Noise and Controllability: suppression of controllability in large quantum systems
Michael Khasin, Ronnie Kosloff

TL;DR
This paper investigates how noise in control fields affects the ability to manipulate large quantum systems, showing that noise generally destroys controllability as system size increases.
Contribution
It demonstrates that for large quantum systems, noise in control fields prevents achieving complete controllability, highlighting a fundamental limitation in quantum control scalability.
Findings
Noise dominates in large systems, destroying controllability.
Control noise effects grow with system size.
Complete controllability is unachievable in the presence of generic noise for large systems.
Abstract
A closed quantum system is defined as completely controllable if an arbitrary unitary transformation can be executed using the available controls.

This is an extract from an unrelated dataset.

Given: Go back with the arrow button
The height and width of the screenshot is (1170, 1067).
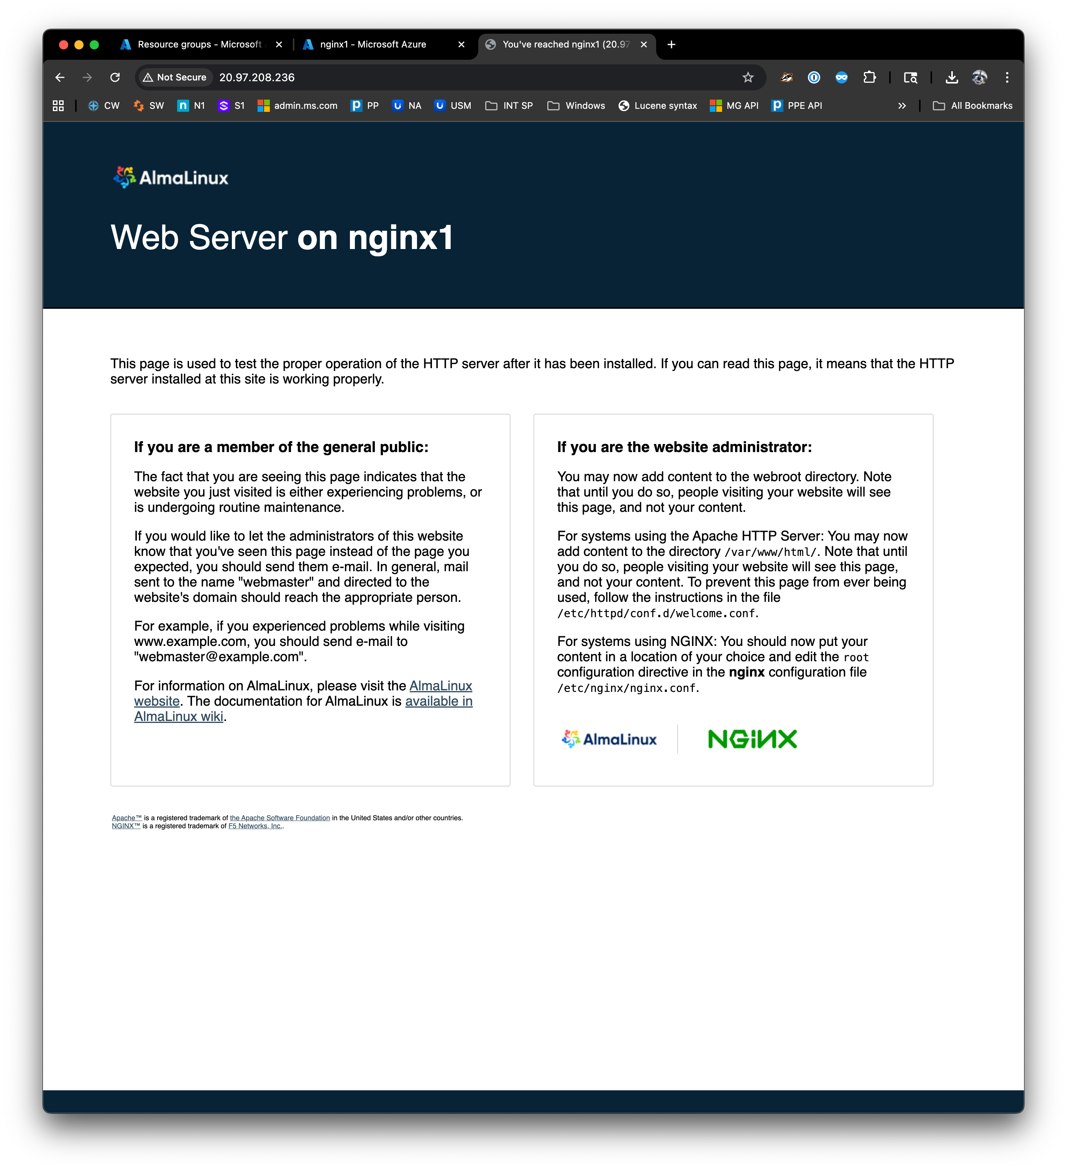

In practice, control fields are a source of unavoidable noise. Can one design control fields such that the effect of noise is negligible on the time-scale of the transformation? Complete controllability in practice requires that the effect of noise can be suppressed for an arbitrary transformation. The present study considers a paradigm of control, where the Lie-algebraic structure of the control Hamiltonian is fixed, while the size of the system increases, determined by the dimension of the Hilbert space representation of the algebra. We show that for large quantum systems, generic noise in the controls dominates for a typical class of target transformations i.e., complete controllability is destroyed by the noise.